Problem to solve - Render the lines of the records below as a numbered list, skipping blank lines and leaving out the pictures.

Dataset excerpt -
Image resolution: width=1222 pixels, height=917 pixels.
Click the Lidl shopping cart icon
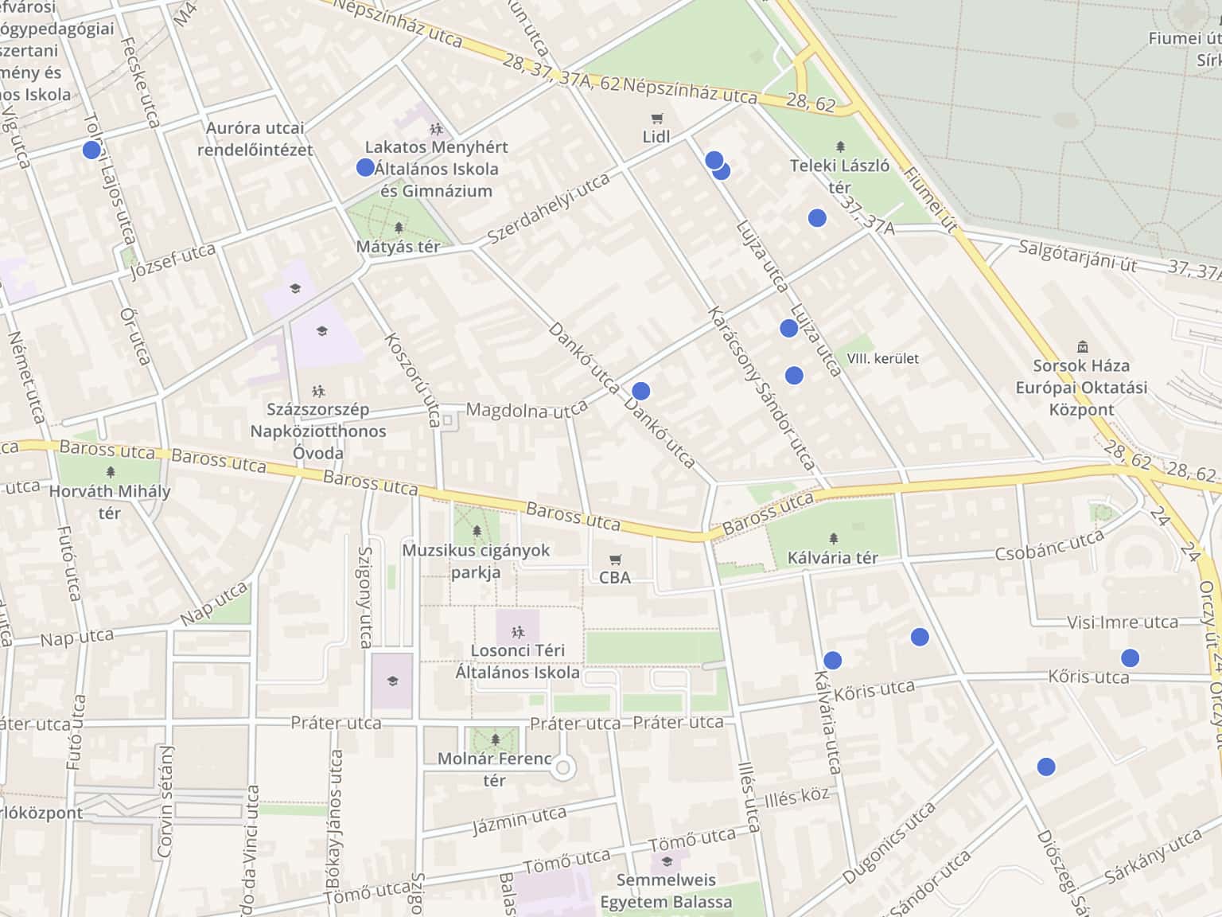tap(656, 119)
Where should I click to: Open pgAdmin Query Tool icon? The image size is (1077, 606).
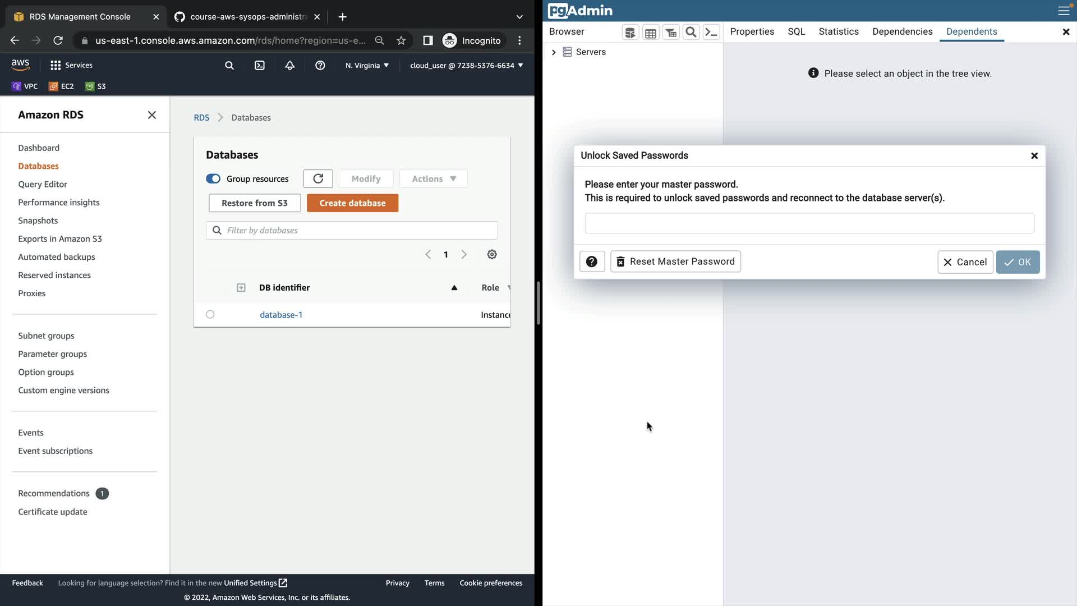[x=630, y=33]
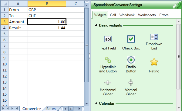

Answer in full -
1. Image resolution: width=1222 pixels, height=917 pixels.
2. Click the Lidl shopping cart icon
3. tap(656, 119)
4. Where should I click to: Open pgAdmin Query Tool icon? The image size is (1077, 606).
5. [x=630, y=33]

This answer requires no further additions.